Public polling by newspapers and other news organizations showed that the Massachusetts senator got a modest 5-point post-convention bounce that strengthened the edge he held in a number of major competitive states, including Florida, Pennsylvania, Ohio and New Hampshire — a shift that Bush campaign officials acknowledged in background interviews last week.

But these same officials now point to more recent voter surveys and their own private polling, saying that Mr. Kerry’s bounce appears to be weakening at a time when Mr. Bush has been waging a fierce counterattack on the Democratic nominee for his shifting positions on Iraq and the war on terrorism.

“Battleground state polling numbers tend to lag somewhat from the national data so that the bounce that Kerry got a week after the convention is now being seen in the state polls. So where the race had the president slightly up in Florida, Kerry is up a few points there and up similarly in other battleground states,” a Bush campaign official acknowledged.

Still, Mr. Kerry’s smaller-than-expected bounce seems to be dissipating, according to a USA Today/CNN/Gallup Poll that was released Friday. The national voter survey showed Mr. Bush’s job approval rating climbed last week over the 50 percent mark to 51 percent. No president has lost re-election when his approval numbers were above 50 percent at this point in the campaign.

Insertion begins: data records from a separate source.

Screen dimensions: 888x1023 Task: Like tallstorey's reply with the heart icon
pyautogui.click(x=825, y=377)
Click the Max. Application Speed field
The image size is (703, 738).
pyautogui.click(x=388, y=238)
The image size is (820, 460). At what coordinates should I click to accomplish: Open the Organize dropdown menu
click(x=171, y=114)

The new shift in the Gallup poll, which showed the president leading his Democratic rival by 48 percent to 46 percent, suggested that the national numbers may soon be reflected in the polls in competitive states that Mr. Bush must carry if he is to win a second term.

“What’s encouraging about the Gallup numbers and other surveys is that they show a similar trend for the president,” the Bush campaign official said. When asked what other surveys he was referring to, he replied, “like [internal campaign polling] stuff I see that you don’t.”

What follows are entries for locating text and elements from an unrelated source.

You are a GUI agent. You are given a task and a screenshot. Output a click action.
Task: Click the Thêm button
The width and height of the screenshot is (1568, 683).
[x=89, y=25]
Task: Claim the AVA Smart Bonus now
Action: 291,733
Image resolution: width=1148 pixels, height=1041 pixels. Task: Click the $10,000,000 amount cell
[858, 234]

“That the president’s approval numbers are improving even before we get to the convention is really encouraging. It shows that Kerry’s bounce was short-lived and had little long-term impact in the race,” the official said.

The Kerry campaign dismissed the Gallup survey, saying that it only confirmed that the contest would be competitive right through to Election Day.

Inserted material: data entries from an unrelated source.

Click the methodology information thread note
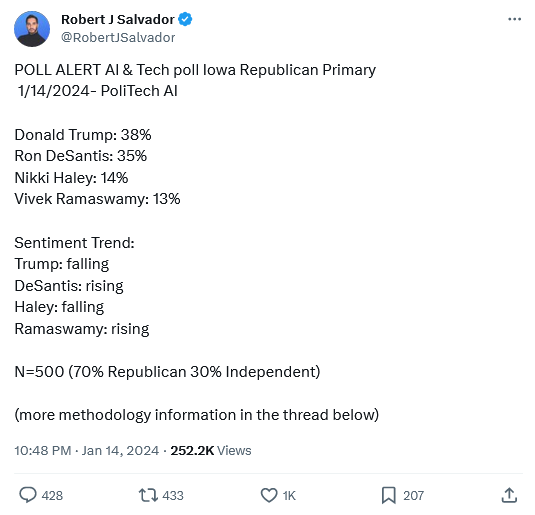The height and width of the screenshot is (515, 535). (x=197, y=415)
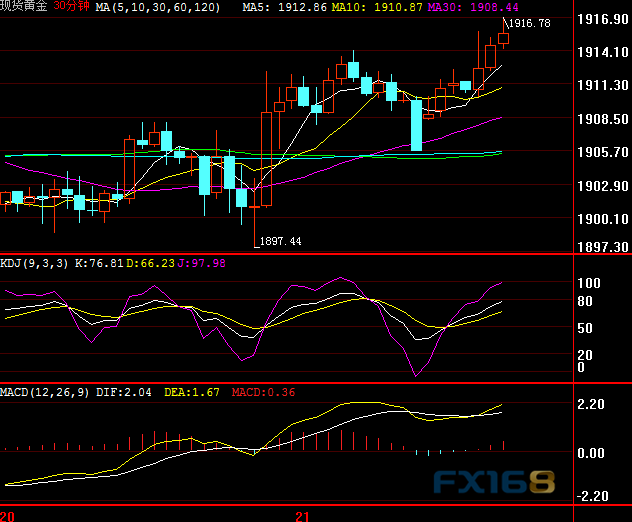Open the KDJ(9,3,3) indicator label
This screenshot has width=632, height=522.
click(34, 263)
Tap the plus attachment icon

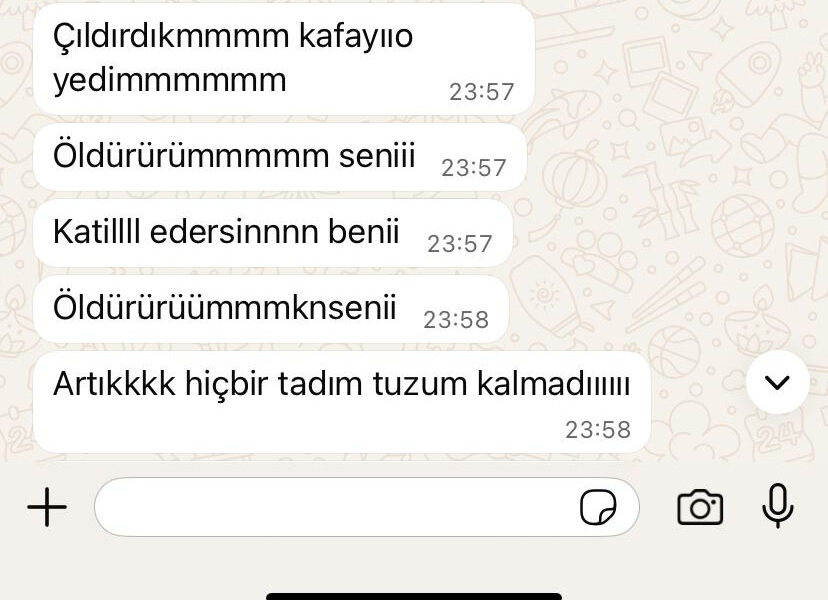click(47, 507)
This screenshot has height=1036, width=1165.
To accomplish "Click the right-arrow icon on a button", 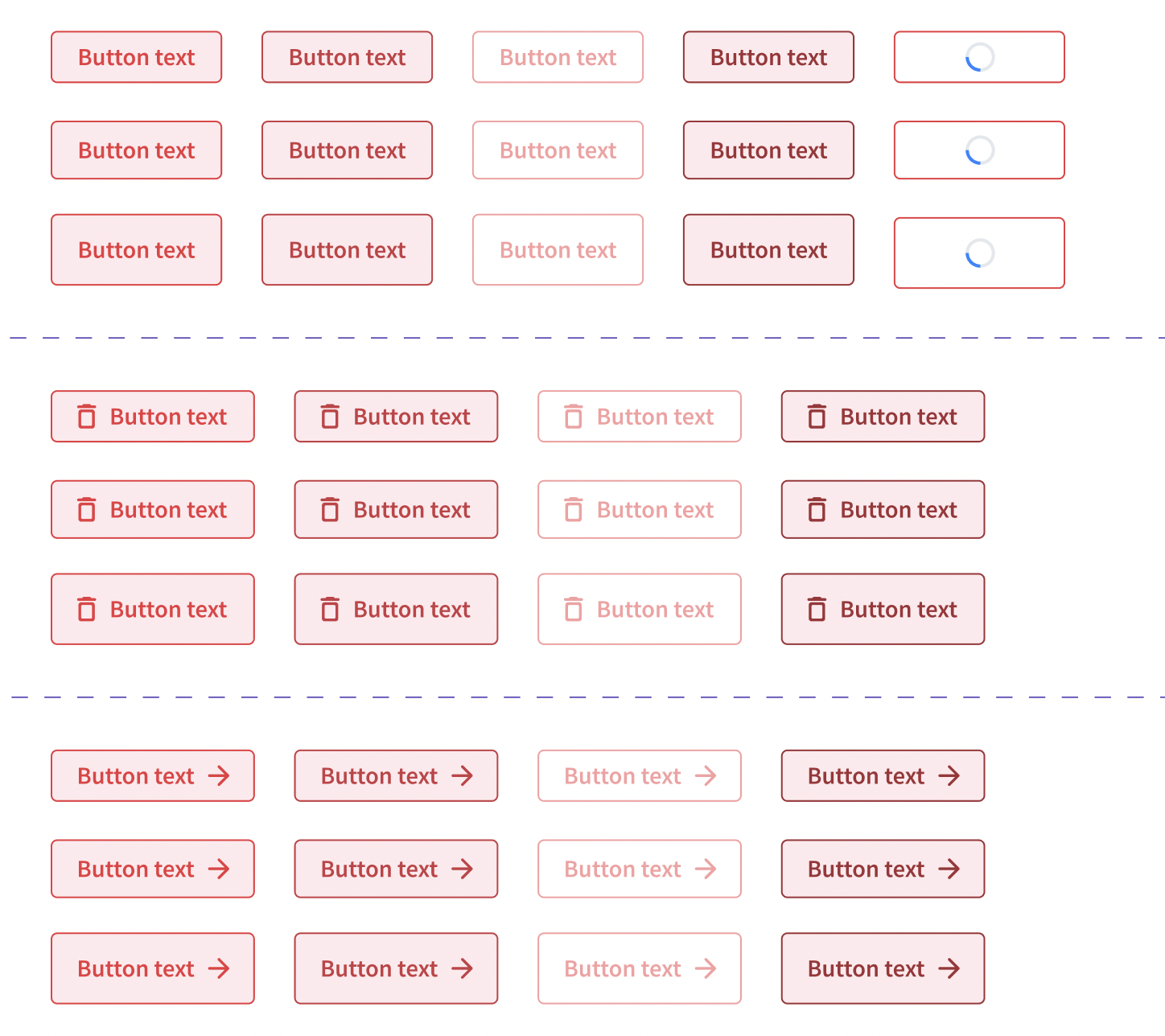I will click(218, 775).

“We said all along that this is going to be a tight race. The Bush campaign should spend less of their time talking about polls and more time talking about their plans for the future,” Kerry campaign spokesman Chad Clanton said.

Even so, a preliminary state-by-state review of more recent polls suggested that the Gallup numbers were a reflection of the shifting voter sentiment in some key states.

No state is more important than Ohio, a state that Mr. Bush won narrowly in 2000 but has been struggling in all year. Mr. Kerry held the edge there for months, but last week a Columbus Dispatch poll showed him trailing the president 47 percent to 44 percent, with 2 percent for Ralph Nader and 7 percent undecided. The poll’s margin of error was two percentage points.

The race in Wisconsin, which Al Gore carried in 2000, has considerably tightened in the last two weeks. It is a state that Mr. Kerry cannot afford to lose, but he is only two points ahead of Mr. Bush, 49 percent to 47 percent, in a Strategic Vision poll that has a three-point margin of error. Other polls show the race tighter, including Mr. Bush’s own polling.

“Wisconsin is one place where the president is doing well,” a Bush campaign official said.

Mr. Kerry had hoped that his nomination acceptance speech at the Democratic convention in Boston would lengthen a narrow three-point lead in Iowa, a state that Mr. Gore also carried. But the state remains in a dead heat, according to public polls, and internal Bush campaign polls show the president with a slight lead.

In other major states, Mr. Kerry leads in West Virginia, New Hampshire and Florida, all of which Mr. Bush carried in 2000, as well as in Minnesota, Pennsylvania and New Mexico, which all went to Mr. Gore. Mr. Bush either leads or has a slight edge in Arizona, Nevada, North Carolina and Missouri, states that he carried last time.

Mr. Bush leads his rival in every Southern state, except Florida, and in all the Western Plains states, except New Mexico.

But last week’s Gallup poll, the one most closely followed by political analysts, gives the Bush camp reason to hope that they will soon see their numbers improve in other battleground states where they are running behind.

“Generally speaking, throughout this election cycle the state polls have been very consistent with national polls,” a Bush official said.